Merge remote-tracking branch 'woju/pull/13/head' into core3-devel

qubes/app.py

@@ -702,7 +702,9 @@ class Qubes(qubes.PropertyHolder):
 
         pools_xml = lxml.etree.Element('pools')
         for pool in self.pools.values():
-            pools_xml.append(pool.__xml__())
+            xml = pool.__xml__()
+            if xml is not None:
+                pools_xml.append(xml)
 
         element.append(pools_xml)
 

qubes/storage/__init__.py

@@ -57,13 +57,15 @@ class Volume(object):
     script = None
     usage = 0
 
-    def __init__(self, name, pool, volume_type, vid=None, size=0, **kwargs):
+    def __init__(self, name, pool, volume_type, vid=None, size=0,
+                 removable=False, **kwargs):
         super(Volume, self).__init__(**kwargs)
         self.name = str(name)
         self.pool = str(pool)
         self.vid = vid
         self.size = size
         self.volume_type = volume_type
+        self.removable = removable
 
     def __xml__(self):
         return lxml.etree.Element('volume', **self.config)

qubes/storage/domain.py

@@ -0,0 +1,113 @@
+#!/usr/bin/env python2
+# -*- encoding: utf8 -*-
+#
+# The Qubes OS Project, http://www.qubes-os.org
+#
+# Copyright (C) 2016 Bahtiar `kalkin-` Gadimov <bahtiar@gadimov.de>
+#
+# This program is free software; you can redistribute it and/or modify
+# it under the terms of the GNU General Public License as published by
+# the Free Software Foundation; either version 2 of the License, or
+# (at your option) any later version.
+#
+# This program is distributed in the hope that it will be useful,
+# but WITHOUT ANY WARRANTY; without even the implied warranty of
+# MERCHANTABILITY or FITNESS FOR A PARTICULAR PURPOSE.  See the
+# GNU General Public License for more details.
+#
+# You should have received a copy of the GNU General Public License along
+# with this program; if not, write to the Free Software Foundation, Inc.,
+# 51 Franklin Street, Fifth Floor, Boston, MA 02110-1301 USA.
+#
+''' Manages block devices in a domain '''
+
+import string
+
+from qubes.storage import Pool, Volume
+
+
+class DomainPool(Pool):
+    ''' This pool manages all the block devices of a domain.

ENTRIES SHOWN:
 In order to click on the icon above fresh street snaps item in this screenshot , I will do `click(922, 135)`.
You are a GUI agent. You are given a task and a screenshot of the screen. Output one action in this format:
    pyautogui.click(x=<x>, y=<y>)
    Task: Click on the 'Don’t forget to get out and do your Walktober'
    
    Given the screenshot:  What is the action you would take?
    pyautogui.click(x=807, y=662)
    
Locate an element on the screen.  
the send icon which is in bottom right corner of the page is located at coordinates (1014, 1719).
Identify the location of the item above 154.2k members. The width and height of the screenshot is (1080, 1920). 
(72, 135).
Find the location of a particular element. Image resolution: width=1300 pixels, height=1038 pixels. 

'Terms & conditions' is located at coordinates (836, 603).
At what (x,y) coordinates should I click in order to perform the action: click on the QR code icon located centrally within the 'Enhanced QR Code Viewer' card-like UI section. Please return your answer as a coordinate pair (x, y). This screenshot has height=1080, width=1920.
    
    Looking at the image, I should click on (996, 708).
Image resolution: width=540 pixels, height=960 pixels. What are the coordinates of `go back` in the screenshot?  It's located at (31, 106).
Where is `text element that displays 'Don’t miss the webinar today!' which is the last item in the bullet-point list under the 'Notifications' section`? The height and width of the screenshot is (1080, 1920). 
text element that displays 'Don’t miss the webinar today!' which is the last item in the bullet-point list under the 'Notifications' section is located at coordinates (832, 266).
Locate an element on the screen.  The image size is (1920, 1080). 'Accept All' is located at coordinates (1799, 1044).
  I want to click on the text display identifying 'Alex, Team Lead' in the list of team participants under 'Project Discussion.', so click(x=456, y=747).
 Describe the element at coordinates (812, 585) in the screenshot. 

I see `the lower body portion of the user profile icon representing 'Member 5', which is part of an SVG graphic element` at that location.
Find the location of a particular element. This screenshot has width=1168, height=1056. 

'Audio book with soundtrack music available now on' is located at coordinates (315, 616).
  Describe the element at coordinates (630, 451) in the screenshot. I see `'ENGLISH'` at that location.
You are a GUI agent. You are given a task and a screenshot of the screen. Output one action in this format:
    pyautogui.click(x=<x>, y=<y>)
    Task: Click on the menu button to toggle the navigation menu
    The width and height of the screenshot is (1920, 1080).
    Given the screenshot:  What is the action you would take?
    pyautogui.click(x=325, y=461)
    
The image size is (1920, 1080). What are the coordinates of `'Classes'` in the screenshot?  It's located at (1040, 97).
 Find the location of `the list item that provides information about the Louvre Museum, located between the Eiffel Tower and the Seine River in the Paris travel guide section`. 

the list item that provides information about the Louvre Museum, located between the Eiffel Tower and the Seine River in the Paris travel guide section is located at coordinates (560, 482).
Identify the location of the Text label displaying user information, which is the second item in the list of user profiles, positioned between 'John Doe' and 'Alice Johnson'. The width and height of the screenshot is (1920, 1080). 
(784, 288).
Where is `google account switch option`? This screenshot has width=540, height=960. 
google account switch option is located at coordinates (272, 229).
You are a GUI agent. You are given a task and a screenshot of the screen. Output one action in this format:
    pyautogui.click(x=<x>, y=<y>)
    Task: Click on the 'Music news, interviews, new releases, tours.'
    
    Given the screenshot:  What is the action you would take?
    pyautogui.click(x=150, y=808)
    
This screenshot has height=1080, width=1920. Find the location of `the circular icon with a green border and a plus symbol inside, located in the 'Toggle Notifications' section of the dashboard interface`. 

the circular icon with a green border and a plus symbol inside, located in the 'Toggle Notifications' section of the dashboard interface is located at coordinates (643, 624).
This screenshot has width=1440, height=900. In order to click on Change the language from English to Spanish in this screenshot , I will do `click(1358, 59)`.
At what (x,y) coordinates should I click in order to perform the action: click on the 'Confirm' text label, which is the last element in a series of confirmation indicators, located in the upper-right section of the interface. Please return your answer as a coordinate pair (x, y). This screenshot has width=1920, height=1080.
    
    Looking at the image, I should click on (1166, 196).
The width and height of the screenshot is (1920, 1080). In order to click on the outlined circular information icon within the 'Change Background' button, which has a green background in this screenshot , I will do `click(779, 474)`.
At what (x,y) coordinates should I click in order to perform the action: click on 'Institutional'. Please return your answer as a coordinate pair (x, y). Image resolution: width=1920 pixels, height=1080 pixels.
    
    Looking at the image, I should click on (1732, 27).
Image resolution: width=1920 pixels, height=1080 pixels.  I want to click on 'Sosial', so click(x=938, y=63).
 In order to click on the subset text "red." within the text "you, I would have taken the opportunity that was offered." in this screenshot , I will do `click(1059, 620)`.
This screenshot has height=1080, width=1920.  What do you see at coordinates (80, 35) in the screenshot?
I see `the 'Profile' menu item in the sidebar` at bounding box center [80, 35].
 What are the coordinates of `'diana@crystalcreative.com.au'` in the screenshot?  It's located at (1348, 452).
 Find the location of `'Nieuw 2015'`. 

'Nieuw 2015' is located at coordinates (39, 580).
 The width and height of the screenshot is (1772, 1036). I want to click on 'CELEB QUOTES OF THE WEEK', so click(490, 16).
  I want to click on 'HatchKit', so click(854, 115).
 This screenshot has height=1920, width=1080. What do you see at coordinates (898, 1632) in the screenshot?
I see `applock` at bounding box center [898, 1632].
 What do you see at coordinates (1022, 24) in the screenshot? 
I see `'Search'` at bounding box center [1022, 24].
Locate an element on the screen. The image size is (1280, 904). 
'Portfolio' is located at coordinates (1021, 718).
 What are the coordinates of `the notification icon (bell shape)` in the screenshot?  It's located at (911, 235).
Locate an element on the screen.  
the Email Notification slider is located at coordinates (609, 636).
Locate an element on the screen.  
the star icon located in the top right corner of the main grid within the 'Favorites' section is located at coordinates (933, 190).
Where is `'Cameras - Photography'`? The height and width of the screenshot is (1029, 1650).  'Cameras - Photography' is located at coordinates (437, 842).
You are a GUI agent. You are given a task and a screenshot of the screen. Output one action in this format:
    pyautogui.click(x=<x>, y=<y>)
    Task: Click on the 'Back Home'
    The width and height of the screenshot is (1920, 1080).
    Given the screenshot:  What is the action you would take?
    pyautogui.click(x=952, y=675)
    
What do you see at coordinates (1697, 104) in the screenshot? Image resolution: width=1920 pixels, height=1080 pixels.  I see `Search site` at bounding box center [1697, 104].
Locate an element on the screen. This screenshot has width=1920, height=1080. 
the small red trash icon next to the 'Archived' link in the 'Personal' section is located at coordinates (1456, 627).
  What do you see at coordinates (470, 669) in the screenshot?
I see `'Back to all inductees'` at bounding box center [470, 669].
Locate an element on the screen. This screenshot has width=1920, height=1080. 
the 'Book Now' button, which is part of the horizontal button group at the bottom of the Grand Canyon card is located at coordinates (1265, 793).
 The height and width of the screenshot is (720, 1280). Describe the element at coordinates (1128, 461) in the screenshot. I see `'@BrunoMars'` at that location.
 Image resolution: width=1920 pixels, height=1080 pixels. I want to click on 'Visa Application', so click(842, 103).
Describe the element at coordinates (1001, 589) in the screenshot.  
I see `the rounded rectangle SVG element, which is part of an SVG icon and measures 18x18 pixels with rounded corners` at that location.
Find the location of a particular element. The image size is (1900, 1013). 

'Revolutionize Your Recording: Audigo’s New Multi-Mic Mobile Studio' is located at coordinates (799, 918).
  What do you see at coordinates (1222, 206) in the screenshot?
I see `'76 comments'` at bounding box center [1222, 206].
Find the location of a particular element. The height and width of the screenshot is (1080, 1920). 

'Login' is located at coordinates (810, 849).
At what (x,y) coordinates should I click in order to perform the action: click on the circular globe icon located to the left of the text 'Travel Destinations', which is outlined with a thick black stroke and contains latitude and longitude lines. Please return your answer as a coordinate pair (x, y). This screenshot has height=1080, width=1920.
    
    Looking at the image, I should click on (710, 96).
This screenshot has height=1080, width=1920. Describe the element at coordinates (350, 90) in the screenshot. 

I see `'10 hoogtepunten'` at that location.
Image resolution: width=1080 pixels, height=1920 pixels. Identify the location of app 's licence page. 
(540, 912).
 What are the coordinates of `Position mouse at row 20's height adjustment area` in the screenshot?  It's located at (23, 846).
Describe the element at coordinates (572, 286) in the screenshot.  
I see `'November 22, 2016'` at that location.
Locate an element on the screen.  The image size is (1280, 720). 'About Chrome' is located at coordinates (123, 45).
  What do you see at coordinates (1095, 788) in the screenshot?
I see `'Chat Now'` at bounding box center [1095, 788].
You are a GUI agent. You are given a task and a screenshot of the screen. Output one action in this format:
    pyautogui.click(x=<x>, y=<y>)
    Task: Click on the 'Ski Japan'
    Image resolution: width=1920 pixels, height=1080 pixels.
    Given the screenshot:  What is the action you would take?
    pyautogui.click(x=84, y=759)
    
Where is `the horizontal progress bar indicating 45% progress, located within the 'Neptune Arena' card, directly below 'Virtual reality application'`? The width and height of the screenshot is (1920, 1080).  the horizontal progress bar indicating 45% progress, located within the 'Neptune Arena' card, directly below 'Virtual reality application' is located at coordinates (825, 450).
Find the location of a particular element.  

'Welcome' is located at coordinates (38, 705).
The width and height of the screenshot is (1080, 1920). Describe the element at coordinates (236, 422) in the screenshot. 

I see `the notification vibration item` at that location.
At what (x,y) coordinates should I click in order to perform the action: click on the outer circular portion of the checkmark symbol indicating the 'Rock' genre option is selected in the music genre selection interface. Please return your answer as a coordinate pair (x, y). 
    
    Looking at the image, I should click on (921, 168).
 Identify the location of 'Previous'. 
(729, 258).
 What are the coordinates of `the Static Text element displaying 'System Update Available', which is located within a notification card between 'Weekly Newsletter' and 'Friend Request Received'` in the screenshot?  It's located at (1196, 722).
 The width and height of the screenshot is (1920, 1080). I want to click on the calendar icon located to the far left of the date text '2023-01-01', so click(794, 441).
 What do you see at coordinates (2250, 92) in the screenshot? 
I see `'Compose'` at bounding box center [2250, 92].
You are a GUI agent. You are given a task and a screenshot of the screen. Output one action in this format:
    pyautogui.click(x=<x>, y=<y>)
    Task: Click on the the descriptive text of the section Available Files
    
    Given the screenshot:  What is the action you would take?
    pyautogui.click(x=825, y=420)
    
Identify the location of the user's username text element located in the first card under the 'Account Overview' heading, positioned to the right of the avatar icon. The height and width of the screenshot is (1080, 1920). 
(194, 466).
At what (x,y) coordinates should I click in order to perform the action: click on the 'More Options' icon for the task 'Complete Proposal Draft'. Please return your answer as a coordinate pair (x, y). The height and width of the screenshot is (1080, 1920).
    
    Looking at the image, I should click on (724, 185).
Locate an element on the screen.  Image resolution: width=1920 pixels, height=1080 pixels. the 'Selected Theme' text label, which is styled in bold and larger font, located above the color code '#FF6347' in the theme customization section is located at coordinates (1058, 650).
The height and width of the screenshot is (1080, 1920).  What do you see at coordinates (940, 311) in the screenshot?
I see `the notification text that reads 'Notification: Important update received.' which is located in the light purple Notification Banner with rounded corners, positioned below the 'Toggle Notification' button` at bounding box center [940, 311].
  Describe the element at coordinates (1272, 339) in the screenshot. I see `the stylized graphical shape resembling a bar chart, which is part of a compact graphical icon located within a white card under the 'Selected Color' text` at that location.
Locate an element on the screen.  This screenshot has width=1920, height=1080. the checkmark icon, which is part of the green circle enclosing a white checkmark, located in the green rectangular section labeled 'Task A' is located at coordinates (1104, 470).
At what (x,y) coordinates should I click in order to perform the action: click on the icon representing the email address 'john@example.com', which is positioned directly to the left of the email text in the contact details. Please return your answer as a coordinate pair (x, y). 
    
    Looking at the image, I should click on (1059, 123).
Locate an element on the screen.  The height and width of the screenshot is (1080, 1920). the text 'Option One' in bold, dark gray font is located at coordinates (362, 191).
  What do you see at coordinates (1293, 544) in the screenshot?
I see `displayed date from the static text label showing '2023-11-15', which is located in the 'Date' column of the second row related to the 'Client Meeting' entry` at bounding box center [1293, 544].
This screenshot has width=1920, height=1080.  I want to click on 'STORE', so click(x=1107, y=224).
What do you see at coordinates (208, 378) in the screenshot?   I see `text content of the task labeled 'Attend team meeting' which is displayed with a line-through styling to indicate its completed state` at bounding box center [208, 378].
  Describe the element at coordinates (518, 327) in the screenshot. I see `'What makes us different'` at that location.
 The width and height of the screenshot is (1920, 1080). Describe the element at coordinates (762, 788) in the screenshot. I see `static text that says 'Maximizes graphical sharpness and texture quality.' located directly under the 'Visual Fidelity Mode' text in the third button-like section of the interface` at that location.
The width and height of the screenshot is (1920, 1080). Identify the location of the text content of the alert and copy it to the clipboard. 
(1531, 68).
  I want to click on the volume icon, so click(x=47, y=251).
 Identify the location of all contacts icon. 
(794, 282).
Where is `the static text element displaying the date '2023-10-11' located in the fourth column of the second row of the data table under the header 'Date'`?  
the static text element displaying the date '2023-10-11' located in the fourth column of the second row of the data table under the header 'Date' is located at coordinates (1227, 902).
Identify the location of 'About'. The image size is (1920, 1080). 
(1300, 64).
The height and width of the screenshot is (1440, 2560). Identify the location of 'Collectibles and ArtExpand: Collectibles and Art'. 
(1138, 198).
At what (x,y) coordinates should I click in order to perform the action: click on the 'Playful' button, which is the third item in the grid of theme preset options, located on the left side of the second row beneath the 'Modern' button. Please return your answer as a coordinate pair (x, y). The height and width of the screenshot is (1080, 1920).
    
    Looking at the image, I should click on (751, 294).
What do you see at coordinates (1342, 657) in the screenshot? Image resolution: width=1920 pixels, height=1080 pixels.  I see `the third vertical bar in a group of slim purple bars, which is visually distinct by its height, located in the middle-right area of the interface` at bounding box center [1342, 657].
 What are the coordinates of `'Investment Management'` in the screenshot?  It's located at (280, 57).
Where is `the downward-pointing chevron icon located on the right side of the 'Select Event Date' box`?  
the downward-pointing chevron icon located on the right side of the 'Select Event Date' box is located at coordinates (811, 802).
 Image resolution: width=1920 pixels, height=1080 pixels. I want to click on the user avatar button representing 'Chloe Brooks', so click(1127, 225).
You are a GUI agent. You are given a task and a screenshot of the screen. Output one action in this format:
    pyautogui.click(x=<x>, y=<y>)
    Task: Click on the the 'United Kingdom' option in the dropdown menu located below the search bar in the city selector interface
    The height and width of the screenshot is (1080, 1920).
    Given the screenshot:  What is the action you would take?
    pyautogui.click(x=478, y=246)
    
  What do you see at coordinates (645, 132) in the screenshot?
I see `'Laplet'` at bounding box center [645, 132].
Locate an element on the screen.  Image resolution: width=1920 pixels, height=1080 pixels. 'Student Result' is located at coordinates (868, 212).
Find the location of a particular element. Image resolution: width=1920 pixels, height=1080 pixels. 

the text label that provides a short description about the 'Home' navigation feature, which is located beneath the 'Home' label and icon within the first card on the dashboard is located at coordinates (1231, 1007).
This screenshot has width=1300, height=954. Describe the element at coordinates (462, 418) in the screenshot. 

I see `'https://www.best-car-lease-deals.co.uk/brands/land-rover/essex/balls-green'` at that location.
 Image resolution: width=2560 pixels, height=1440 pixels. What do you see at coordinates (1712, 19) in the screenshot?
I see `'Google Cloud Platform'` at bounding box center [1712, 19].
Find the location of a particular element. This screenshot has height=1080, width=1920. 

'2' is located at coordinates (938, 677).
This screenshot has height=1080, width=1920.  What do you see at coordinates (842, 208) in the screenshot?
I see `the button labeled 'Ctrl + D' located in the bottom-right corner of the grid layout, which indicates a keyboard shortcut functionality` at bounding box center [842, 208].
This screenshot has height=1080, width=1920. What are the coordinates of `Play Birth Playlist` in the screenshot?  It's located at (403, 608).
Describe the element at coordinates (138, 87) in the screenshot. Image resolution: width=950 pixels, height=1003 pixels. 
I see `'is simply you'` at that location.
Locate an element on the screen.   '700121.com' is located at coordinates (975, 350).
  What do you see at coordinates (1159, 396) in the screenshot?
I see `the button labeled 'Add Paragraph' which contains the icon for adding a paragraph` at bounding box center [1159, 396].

USING THE INFORMATION:
(a) In the diff, what default value does the new removable parameter of the Volume constructor get?
(b) Duplicate the diff between "pools_xml = lxml.etree.Element('pools')" and "xml = pool.__xml__()", inclusive.
The listing comes from a separate source, unrelated to the diff.

ANSWERS GIVEN:
(a) False

(b)
pools_xml = lxml.etree.Element('pools')
         for pool in self.pools.values():
-            pools_xml.append(pool.__xml__())
+            xml = pool.__xml__()